I'm actually having problems picking which topic i should write about first; between "WHO THE HELL IS SAM WORTHINGTON" & "THIS ALMOST ENDLESS RECURRING DREAM". These two issues have been bobbing around in my head for months now and i can't seem to find the steam in my engine to start writing on any of them.
By 3:30 PM Mr. capable calls in to tell me he's on his way home from Chambers (Ope Oh!!) at least it won't be me alone in the house, plus he's coming with my little dolls.
As per its thursday, there's always the possibility of going out tonight but its rather slim, by night fall me and Mr. Capable mutually agree to stay home tonight. We both know fully well that Friday is definately not going to be the same though.
Maama says friday is Spring cleaning, which i don't totally agree with. I would have preferred if it was "sleeping in till all your eyes puffed out day". The rest of the house get to work save for me, Mr. capable and lil' mama....
we stay put in our rooms doing nothing too serious, I'm just lying in bed thinking whether I should call Peaches or not (yes i have a girlfriend and i use that cheesy name for her). All that is soon put on hold when Chairman calls us downstairs, apparently the three of us are expected to take part in the spring cleaning, I didn't know oh......

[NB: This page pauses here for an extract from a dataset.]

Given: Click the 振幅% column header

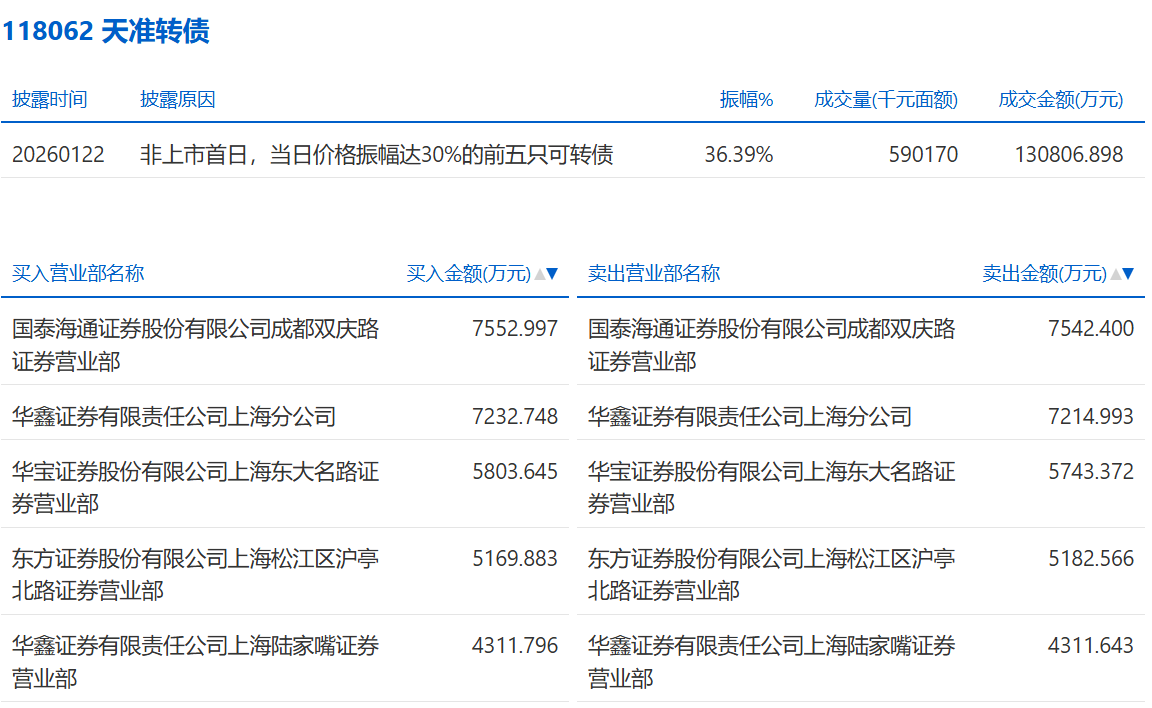Looking at the screenshot, I should (x=746, y=100).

Me and Mr. Capable opt to do some outside ground work that would make us look more macho (the one that requires the use of a hoe and cutlass). it takes us no less than 3 hours to complete. By the time we are true the blisters on my hands have me fuming..(I can't remember the last time I had them; maybe SS2?)
We hooked up with SBB and Mystery later in the evening; around 5:00 PM but by 6:00 we've not even left home cause Mystery's car security is acting up, so we're turned into emergency mechanics and to make matters worse the street lights aren't on (because of PHCN) so we have to use the flash on Mr. Capable's camera phone.

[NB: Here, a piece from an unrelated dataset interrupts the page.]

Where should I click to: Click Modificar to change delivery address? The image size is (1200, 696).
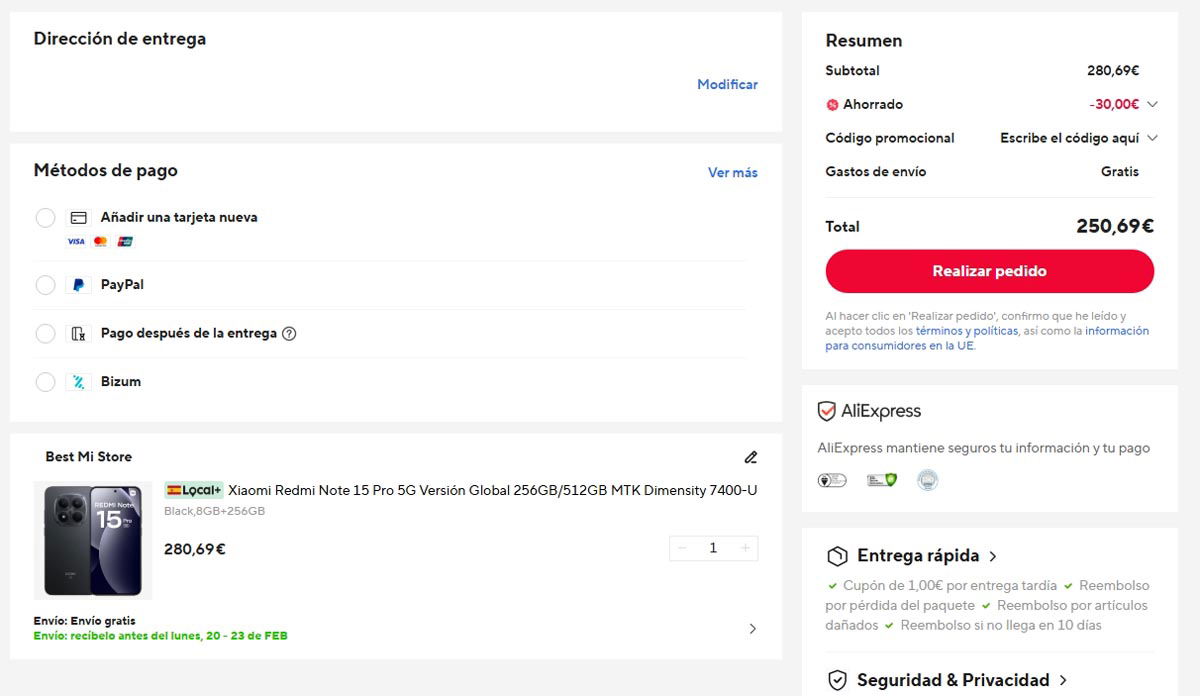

By the time we're through sorting out the car problem its about 7 :00 PM and our first port of call is Dub- C, as usual its getting packed and lively, the DJ doesn't seem to be on point tonight though. As the night goes on we're soon joined by a few more friends, its definatley gonna be a long night cause everyone soon starts asking for another drink and we've only just finished a bottle of Red Label, so the next thing we go for is a Blue Smirnoff Vodka...... we call it "Amnesia".

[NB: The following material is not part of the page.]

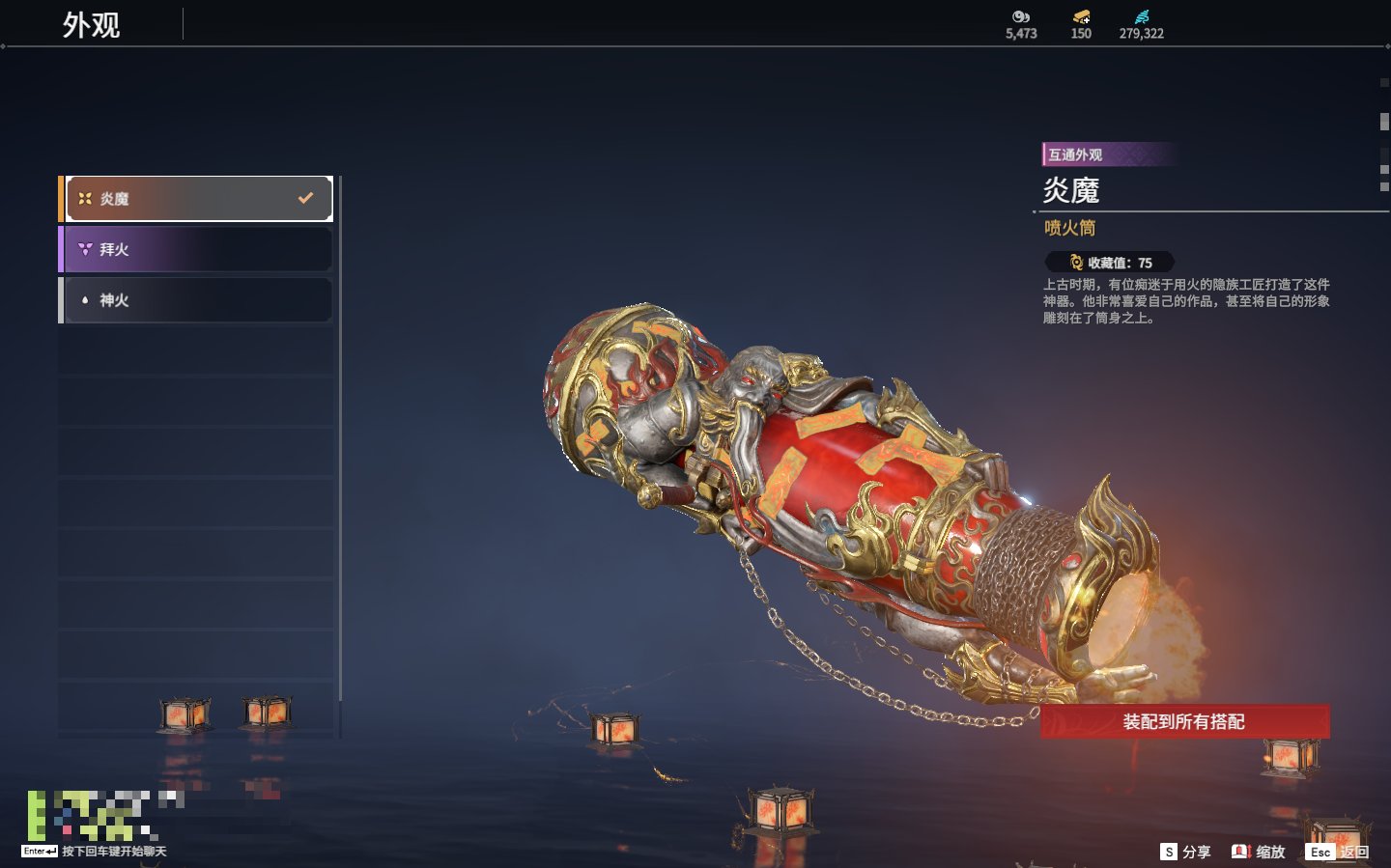Click the S 分享 share key hint

click(1185, 852)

We all soon agree that we'll be hanging out at a A- lounge which just newly opened. It turnsout to be a good choice cause we get guest appearances from Wande Coal and M.I. i actually thought Wande was really fat but apparently Mr. Capable is even fatter than him...lol.... i think i dance till about 3:45 AM the next morning and by the time we were leaving the club, my ears felt like they had ear muffs on them. SBB had to scream through the phone when i called him to confirm where he had parked.
Funny enough I woke up at about 9: 00 AM that same morning, no hang over was in the air and Manchester United had an early kick off but because of everybody's slow motion we missed the entire first half of the game. Gladly United won the match with little or no fuss so i didn't need to check my heart rate once every 30 seconds.
After the game SBB left us to take care of some personal matter (*wink * wink).... while the rest of us hooked up with a few other guys at a spot in maitama.....
the rest of the weekend was rather normal stuff though, i eventually hooked up with Peaches on Sunday and believe you me it was the second shortest meeting we've ever had (we'll talk about that later).